In March 1947, in the capital city, the company presented to the press a nice convertible two-seater micro-car, the Volpe, characterised by attractive rounded lines, two and a half metres in length, just over a metre wide and weighing only 135 kg: its appearance was more akin to a toy than a transport vehicle.
We’ve already talked about the Italian car scene in the post-WW2 period, which included the story of the BBC, which brought together Beretta, Benelli and the entrepreneur Castelbarco.
Well, in that period the latter was not the only one setting out to offer a simple and cheap type of car which could power the country. A very similar idea was also proposed by A.L.C.A. or Anonima Lombarda Cabotaggio Aereo, based in Milan and with a branch in Rome, which had built nacelles for aeroplane engines during the war. In March 1947, in the capital city, the company presented to the press a nice convertible two-seater micro-car, the Volpe, characterised by attractive rounded lines, two and a half metres in length, just over a metre wide and weighing only 135 kg: its appearance was more akin to a toy than a transport vehicle. The almost cartoon-like aspect of the small car, which adopted 8-inch wheels, had some interesting technical solutions concealed within, the result of collaboration with Gioacchino Colombo (1903 – 1988), designer of the Alfa Romeo 158 just prior to his joining the newly-founded Ferrari and a student of another great man on the Italian automotive scene: Vittorio Jano (1891 – 1965). Its engine was a rear-mounted 124 cc two-cylinder two-stroke producing 6 bhp at 5500 rpm and featuring forced air cooling, giving the car a claimed maximum speed of 75 km/h. The gearbox, with a steering column-mounted gear-lever and pre-selector, had four forward plus a reverse gear, whilst the brakes were drums.
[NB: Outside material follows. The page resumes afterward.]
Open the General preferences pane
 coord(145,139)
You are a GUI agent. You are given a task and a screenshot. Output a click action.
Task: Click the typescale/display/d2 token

The A.L.C.A. project was clearly ambitious and slogans announcing the start of marketing the Volpe were numerous; the actor and comedian Ermino Macario was also brought in to promote the virtues of the car. According to the company’s plans the Volpe was also to be sold in Portugal, Morocco and Latin America as well as in Spain, where an agreement was signed with Gemicar Internacional Auto S.L. of Madrid, which led to the formation of Hispano Volpe. Heavy marketing included the entry of five cars in the Mille Miglia that year, three of them fitted with a turbocharged engine and modified with an aerodynamic windscreen and a tail with no hood but incorporating a headrest instead. From this point the credibility of the A.L.C.A. began to waver: in fact no Volpes showed up on the starting grid. This fact, together with the failure to deliver cars which had been ordered and for which about 300,000,000 Lire had been paid, led the Milanese company to be investigated for fraudulent bankruptcy in 1948. Obviously no Volpes ever appeared in Spain either and Gemicar met with the same fate as the Italian company.
Here the story of the Volpe ends, with a few pre-production cars built (about a dozen actually), of which few have survived to this day and those which have belonging to private collections, including that of Corrado Lopresto, and museums, including the Taruffi di Bagnoregio (VT).
Despite the small A.L.C.A. being associated with a scam, it remains an interesting example of a car from the era of Bubble Cars, the most important protagonists of which were the Iso Isetta and the Messerschmitt, and given the virtues of the project it’s sad that this interesting vehicle was only used to cheat rather than for its qualities.